Are you sure it's not steam?


----------



## Elvin2410 (Mar 28, 2021)

Brett92 said:


> I did post this in Golf/Jetta II but didn't get any answers. Today, while trying to figure out my idle, I saw smoke coming out of the holes where the spark plugs go in. I took my plugs out thinking that they were fouled out. At first it was just the #1 cylinder spark plug hole that was smoking but then I bumped the motor, and smoke started coming out of all the spark plug holes. I asked my Grandfather about it and he said he thought it was a blown or leaking headgasket. He thought that because there was alot of condensation blowing out the exhaust. So much that smoke was covering the whole car. BTW, I know it's condensation because there is a bunch of water shooting out my tailpipe. Anyhow I was wondering if it could be a blown headgasket. The motor runs good, with good compression, b low end hesitation. There is no oil mixing with coolant or vice versa Also the spark plugs





Brett92 said:


> I did post this in Golf/Jetta II but didn't get any answers. Today, while trying to figure out my idle, I saw smoke coming out of the holes where the spark plugs go in. I took my plugs out thinking that they were fouled out. At first it was just the #1 cylinder spark plug hole that was smoking but then I bumped the motor, and smoke started coming out of all the spark plug holes. I asked my Grandfather about it and he said he thought it was a blown or leaking headgasket. He thought that because there was alot of condensation blowing out the exhaust. So much that smoke was covering the whole car. BTW, I know it's condensation because there is a bunch of water shooting out my tailpipe. Anyhow I was wondering if it could be a blown headgasket. The motor runs good, with good compression, but has a low end hesitation. There is no oil mixing with coolant or vice versa. Also the spark plugs were black and oily. Timing is good and I have new injectors. Anyhow if you guys could help me out I would greatly appreciate it. Sorry so long.

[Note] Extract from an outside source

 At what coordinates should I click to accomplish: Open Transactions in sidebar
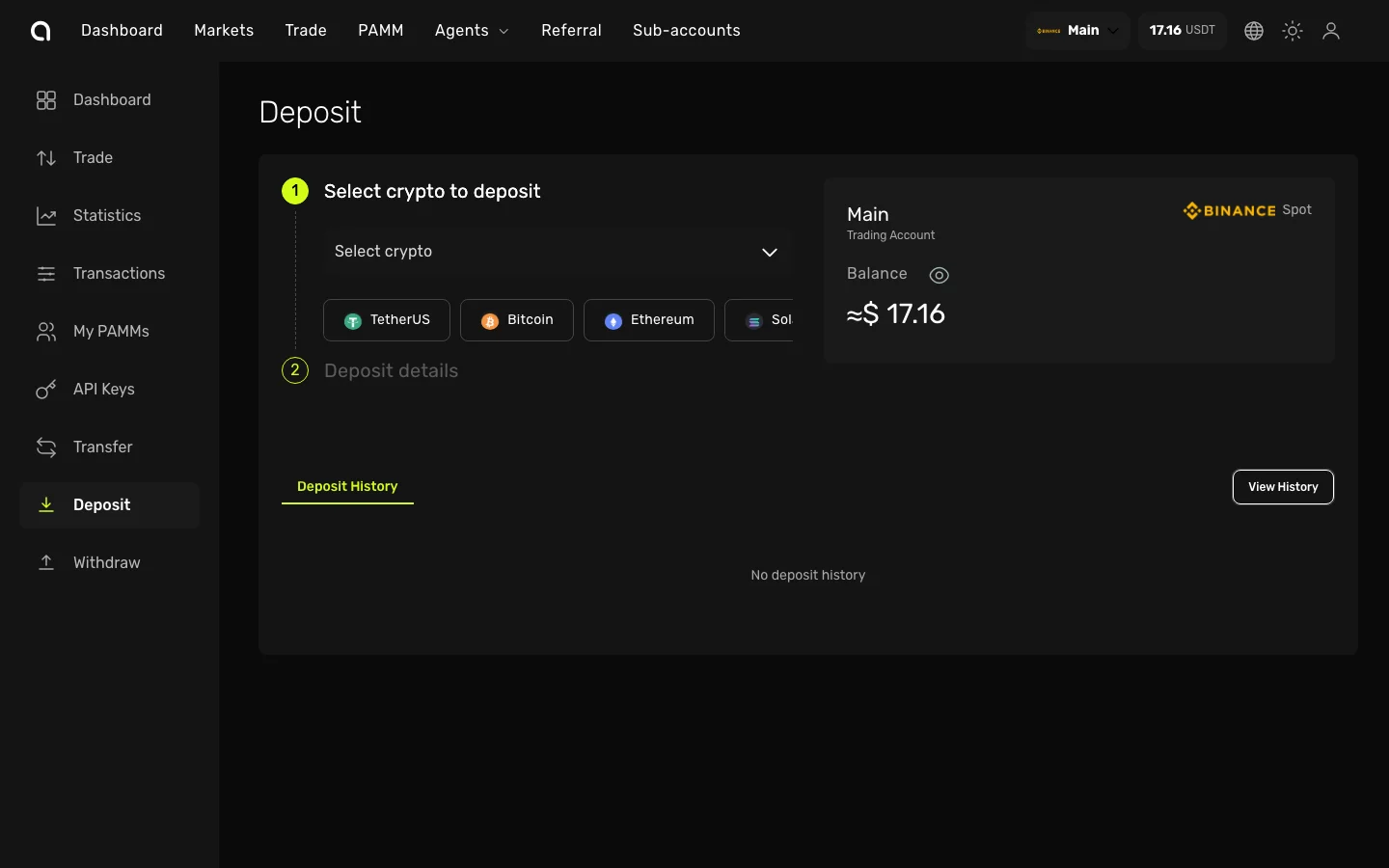click(x=119, y=273)
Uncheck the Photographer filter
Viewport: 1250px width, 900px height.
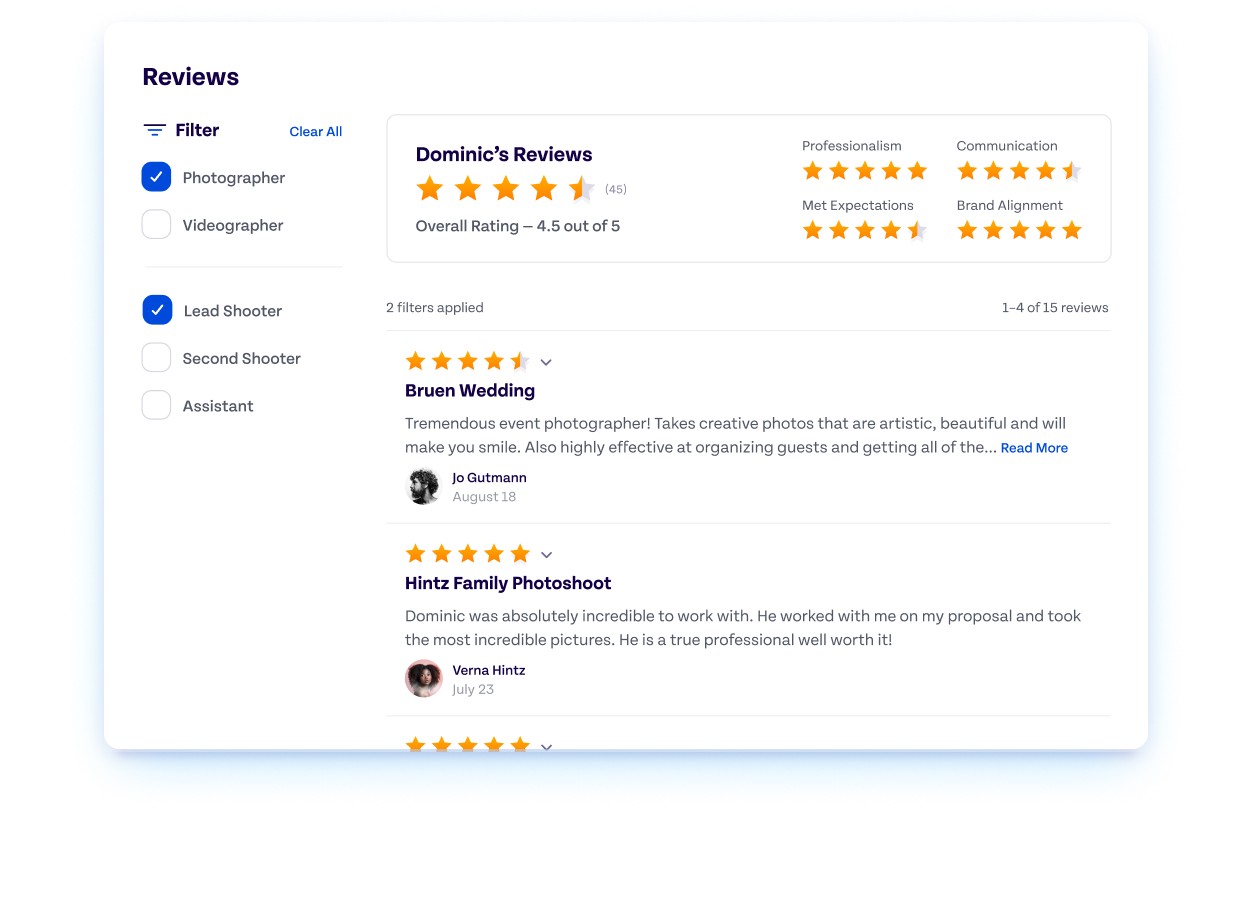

Listen If you ever heared what magneto ignition is ore dual ignition ore amplified ignition ore plazma ignition ore what static coming from alternator and coolant electrolisys ore audio static ore spark plug wires twisted together ore tuching ground ore just take any dc lead and arc that to engine ground you will see vapor like fog coming out of the spark plug hole's in some case's you will experiance Engine Run ON! check for luse wire's that tuching ground ore disconect your radio and see if that solve's your problem static eat's up ruber and gasket also known as backcharge ore back curent ! 
there you go a normal dc magneto is a ac generator with a centrain capacitor and your engine behave's like it has to much fuel because it act's as a Lpg vaporiser from to much curent arcing to the body ground and curent is heat only way to finde static is useing a gause meter! because you have bouth ac and dc in a wire!!! your gages will read false readings your senzors will go crazy and fuel and oil acts diferently around magneto ignition and those cars did not have distributor ore other crap just 1 wire screwed on the block and it fire 1 to 12 cilinders evry time a supresor is used on positive ground a condenser is used on negative ground if you want bouth grounding types that is called waste spark ignition! so you ither use multi polar coil ore bouth capacitor/supresor together !!! not even insulators are what they are arond static they became conductors .
Ok? that help you?


----------